──────── DATA SUPPLIED ────────
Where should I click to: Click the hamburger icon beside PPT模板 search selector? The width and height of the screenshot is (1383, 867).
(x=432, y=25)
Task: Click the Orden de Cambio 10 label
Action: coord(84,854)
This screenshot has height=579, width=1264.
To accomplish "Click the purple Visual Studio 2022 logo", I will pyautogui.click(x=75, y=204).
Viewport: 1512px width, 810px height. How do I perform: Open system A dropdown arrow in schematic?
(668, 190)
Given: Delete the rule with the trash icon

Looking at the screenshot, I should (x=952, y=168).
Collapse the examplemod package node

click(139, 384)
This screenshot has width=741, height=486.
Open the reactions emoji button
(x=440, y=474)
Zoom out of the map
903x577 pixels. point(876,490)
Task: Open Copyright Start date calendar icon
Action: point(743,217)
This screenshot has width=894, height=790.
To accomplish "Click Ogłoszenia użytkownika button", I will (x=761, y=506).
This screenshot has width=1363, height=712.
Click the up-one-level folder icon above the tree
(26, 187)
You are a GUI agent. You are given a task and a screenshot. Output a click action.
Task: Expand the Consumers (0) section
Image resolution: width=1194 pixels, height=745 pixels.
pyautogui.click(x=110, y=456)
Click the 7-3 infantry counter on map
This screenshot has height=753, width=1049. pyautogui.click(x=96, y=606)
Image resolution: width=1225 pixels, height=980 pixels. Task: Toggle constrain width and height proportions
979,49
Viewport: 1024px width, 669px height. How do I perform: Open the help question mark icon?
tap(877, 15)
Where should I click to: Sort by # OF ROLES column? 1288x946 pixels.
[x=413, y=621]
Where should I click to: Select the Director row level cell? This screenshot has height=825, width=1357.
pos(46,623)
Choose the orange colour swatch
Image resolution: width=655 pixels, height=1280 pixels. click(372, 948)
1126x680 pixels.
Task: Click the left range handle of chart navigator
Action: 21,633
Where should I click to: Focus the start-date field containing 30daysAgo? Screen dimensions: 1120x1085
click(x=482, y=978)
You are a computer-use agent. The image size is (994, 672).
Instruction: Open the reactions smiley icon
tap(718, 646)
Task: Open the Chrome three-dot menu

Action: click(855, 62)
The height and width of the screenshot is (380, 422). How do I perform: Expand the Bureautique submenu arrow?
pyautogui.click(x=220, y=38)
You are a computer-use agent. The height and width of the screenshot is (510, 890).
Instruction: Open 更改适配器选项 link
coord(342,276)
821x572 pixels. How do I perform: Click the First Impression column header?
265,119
────────
Provide the number of lines in the records above that contain the word "computer", with no additional words.

=== ANSWER FOR THE TASK ===
2